▶ _Supplied data_:
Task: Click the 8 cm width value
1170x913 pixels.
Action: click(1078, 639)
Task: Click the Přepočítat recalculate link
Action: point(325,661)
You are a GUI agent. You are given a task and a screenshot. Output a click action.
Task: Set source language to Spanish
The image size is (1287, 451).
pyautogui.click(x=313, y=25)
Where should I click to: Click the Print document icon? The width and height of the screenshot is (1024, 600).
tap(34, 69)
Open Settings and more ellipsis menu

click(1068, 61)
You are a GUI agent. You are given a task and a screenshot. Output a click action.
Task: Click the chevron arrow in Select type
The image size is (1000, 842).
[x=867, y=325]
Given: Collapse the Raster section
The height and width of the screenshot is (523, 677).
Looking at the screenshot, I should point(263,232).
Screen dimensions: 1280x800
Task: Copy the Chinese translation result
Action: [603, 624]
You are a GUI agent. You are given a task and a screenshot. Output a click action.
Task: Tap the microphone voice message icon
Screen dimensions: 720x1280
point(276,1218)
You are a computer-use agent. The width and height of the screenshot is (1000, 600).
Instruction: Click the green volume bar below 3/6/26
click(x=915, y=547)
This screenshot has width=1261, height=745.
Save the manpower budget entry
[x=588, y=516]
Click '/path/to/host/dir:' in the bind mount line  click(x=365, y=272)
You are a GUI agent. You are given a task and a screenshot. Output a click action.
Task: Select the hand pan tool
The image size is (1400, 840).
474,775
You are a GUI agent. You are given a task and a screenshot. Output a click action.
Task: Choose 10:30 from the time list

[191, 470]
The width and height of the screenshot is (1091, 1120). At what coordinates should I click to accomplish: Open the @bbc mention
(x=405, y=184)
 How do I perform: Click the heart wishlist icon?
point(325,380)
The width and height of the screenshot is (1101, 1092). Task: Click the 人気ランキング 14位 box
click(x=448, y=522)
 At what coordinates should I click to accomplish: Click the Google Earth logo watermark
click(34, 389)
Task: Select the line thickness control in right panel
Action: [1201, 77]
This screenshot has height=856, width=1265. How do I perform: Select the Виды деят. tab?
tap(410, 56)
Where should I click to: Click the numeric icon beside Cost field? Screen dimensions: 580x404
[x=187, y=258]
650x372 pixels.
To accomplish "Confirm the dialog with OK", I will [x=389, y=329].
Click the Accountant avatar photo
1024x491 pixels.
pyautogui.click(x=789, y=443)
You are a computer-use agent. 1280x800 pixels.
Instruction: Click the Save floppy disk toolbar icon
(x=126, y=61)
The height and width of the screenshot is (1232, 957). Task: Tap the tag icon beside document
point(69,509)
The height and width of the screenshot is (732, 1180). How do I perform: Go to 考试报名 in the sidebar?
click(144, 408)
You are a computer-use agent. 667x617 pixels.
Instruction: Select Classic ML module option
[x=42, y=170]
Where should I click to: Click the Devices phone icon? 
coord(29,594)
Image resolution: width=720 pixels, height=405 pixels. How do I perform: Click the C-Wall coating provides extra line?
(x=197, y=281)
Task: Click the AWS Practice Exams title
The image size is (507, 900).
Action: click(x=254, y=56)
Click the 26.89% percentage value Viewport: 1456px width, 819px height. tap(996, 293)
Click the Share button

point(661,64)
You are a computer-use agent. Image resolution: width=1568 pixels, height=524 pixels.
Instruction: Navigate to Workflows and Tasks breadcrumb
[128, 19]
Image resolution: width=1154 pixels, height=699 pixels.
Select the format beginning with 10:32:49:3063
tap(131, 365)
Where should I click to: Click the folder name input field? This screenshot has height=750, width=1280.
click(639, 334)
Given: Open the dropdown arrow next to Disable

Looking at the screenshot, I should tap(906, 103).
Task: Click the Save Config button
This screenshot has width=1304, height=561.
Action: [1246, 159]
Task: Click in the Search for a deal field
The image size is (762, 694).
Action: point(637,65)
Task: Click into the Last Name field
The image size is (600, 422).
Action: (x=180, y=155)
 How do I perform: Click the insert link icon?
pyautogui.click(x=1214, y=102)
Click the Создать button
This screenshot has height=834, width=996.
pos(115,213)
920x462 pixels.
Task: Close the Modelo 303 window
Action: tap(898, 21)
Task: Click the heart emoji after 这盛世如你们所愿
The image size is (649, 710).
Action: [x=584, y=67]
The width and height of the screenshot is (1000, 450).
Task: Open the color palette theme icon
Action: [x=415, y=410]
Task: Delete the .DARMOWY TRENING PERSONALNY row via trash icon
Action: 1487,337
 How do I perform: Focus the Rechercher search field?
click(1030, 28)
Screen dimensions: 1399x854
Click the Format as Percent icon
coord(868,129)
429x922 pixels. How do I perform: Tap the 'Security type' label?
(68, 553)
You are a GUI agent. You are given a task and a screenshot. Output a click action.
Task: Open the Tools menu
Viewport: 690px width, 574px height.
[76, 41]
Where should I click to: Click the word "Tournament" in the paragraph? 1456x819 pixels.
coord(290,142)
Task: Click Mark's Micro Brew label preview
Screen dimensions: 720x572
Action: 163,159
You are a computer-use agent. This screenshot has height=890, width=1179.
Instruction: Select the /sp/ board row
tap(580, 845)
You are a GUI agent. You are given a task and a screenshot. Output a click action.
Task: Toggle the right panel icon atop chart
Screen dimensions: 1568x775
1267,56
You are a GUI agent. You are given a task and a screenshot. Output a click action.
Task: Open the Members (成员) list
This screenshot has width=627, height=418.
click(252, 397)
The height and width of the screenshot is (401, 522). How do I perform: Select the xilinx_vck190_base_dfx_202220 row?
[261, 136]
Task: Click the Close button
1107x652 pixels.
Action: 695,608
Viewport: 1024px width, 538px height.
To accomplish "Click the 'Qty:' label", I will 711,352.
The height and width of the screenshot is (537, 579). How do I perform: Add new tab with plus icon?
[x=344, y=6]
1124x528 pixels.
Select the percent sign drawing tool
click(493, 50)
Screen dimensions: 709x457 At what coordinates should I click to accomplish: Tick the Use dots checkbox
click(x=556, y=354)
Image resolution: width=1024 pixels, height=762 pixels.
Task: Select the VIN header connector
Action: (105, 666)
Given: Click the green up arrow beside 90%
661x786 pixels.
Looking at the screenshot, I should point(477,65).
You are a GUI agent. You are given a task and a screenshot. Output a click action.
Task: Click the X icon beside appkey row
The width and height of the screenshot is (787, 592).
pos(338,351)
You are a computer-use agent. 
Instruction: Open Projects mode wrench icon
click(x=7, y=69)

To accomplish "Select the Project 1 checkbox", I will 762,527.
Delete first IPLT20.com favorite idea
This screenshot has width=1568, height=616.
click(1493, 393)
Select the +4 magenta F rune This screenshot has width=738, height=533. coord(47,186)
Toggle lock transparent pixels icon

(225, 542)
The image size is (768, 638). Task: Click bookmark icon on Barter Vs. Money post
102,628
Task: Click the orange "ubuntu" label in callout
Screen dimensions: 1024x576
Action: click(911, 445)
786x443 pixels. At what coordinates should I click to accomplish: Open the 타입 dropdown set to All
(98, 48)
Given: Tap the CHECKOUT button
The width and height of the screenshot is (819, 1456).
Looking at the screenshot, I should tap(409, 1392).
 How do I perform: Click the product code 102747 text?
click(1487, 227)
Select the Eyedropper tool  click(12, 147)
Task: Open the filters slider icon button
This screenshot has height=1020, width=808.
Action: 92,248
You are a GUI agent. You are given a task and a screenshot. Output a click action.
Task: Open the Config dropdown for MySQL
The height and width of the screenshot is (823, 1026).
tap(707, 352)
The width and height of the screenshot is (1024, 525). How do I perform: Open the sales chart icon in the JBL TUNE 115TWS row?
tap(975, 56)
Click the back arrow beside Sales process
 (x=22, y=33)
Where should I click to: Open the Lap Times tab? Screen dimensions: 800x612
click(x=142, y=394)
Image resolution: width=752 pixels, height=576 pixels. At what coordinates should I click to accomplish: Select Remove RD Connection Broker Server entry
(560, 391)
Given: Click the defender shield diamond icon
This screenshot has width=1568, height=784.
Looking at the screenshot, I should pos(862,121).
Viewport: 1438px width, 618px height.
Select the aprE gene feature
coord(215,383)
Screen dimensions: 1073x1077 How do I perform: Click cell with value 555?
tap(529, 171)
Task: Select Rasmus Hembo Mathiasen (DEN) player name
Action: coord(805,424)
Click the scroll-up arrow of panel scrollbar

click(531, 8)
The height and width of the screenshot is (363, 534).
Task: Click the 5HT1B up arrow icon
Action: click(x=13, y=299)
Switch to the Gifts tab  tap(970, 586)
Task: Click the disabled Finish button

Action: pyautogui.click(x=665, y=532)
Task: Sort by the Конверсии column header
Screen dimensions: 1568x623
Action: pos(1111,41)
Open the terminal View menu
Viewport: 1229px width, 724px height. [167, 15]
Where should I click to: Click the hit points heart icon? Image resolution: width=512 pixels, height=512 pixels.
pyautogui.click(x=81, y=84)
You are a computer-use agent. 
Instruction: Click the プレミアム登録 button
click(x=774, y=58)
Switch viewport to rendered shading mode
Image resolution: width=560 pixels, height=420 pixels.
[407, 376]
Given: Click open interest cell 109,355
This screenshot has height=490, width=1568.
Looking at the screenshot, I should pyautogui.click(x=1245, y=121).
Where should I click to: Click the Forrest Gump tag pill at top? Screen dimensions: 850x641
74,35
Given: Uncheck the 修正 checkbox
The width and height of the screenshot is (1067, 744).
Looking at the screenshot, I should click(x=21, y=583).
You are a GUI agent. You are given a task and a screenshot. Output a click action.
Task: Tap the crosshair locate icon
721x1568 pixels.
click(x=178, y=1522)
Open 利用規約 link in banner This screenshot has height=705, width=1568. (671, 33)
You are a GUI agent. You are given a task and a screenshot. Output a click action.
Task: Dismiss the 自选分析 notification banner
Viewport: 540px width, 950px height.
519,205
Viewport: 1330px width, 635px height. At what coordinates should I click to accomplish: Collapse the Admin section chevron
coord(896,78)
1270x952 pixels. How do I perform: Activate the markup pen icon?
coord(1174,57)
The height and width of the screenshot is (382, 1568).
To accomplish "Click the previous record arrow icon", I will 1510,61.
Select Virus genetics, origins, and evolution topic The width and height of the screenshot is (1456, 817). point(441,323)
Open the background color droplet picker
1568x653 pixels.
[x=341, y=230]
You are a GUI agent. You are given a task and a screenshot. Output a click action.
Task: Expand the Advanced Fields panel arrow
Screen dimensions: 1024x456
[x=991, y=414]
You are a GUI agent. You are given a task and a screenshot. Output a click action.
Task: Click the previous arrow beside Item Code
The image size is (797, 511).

▶ _To do_:
Using the records above, write out exactly the lines between the one holding "Task: Click Mark's Micro Brew label preview" and the one holding "Task: Open the Members (成员) list", inclusive; leave everything else out.

▶ _Output_:
Task: Click Mark's Micro Brew label preview
Screen dimensions: 720x572
Action: 163,159
You are a computer-use agent. This screenshot has height=890, width=1179.
Instruction: Select the /sp/ board row
tap(580, 845)
You are a GUI agent. You are given a task and a screenshot. Output a click action.
Task: Toggle the right panel icon atop chart
Screen dimensions: 1568x775
1267,56
You are a GUI agent. You are given a task and a screenshot. Output a click action.
Task: Open the Members (成员) list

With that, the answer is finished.